(Input data)

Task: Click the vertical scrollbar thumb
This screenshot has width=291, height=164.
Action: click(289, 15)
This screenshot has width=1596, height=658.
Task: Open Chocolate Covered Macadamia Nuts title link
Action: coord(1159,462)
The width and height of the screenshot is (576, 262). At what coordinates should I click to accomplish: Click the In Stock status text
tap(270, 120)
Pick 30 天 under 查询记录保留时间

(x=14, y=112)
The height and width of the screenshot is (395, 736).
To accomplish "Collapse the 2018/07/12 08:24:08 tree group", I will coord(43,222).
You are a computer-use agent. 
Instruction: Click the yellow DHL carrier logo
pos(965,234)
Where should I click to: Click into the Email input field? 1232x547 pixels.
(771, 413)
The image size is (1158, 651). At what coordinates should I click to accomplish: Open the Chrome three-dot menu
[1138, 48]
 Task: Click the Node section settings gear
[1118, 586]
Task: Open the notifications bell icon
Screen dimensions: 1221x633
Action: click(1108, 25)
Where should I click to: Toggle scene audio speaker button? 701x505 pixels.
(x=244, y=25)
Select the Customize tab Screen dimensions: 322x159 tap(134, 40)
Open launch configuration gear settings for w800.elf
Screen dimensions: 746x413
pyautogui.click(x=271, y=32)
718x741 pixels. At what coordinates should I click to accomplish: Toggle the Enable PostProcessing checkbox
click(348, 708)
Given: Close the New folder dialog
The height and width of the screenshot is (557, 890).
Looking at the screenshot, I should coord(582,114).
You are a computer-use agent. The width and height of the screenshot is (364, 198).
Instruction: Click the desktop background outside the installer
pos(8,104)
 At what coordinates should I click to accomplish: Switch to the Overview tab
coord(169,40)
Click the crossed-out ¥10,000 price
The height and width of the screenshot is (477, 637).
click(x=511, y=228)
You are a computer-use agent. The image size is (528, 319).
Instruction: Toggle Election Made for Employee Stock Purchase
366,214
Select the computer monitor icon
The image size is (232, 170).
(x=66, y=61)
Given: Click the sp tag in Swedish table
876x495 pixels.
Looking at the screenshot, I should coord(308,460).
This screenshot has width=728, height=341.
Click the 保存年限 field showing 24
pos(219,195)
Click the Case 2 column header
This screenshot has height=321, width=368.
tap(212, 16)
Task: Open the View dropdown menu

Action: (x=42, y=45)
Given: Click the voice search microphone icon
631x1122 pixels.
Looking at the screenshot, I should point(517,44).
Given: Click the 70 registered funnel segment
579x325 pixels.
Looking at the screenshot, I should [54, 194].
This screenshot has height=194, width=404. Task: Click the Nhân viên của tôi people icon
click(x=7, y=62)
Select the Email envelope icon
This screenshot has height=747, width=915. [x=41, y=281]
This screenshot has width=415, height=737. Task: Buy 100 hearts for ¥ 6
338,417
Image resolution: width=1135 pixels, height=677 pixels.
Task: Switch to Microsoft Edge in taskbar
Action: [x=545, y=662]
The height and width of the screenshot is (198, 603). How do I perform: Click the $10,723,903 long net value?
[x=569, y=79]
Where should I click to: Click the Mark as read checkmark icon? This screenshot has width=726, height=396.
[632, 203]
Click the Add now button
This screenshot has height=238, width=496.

(End Input data)

Filter the preceding entries down to the lines with "Given".

Given: Close the New folder dialog
Given: Click the sp tag in Swedish table
Given: Click the voice search microphone icon
Given: Click the 70 registered funnel segment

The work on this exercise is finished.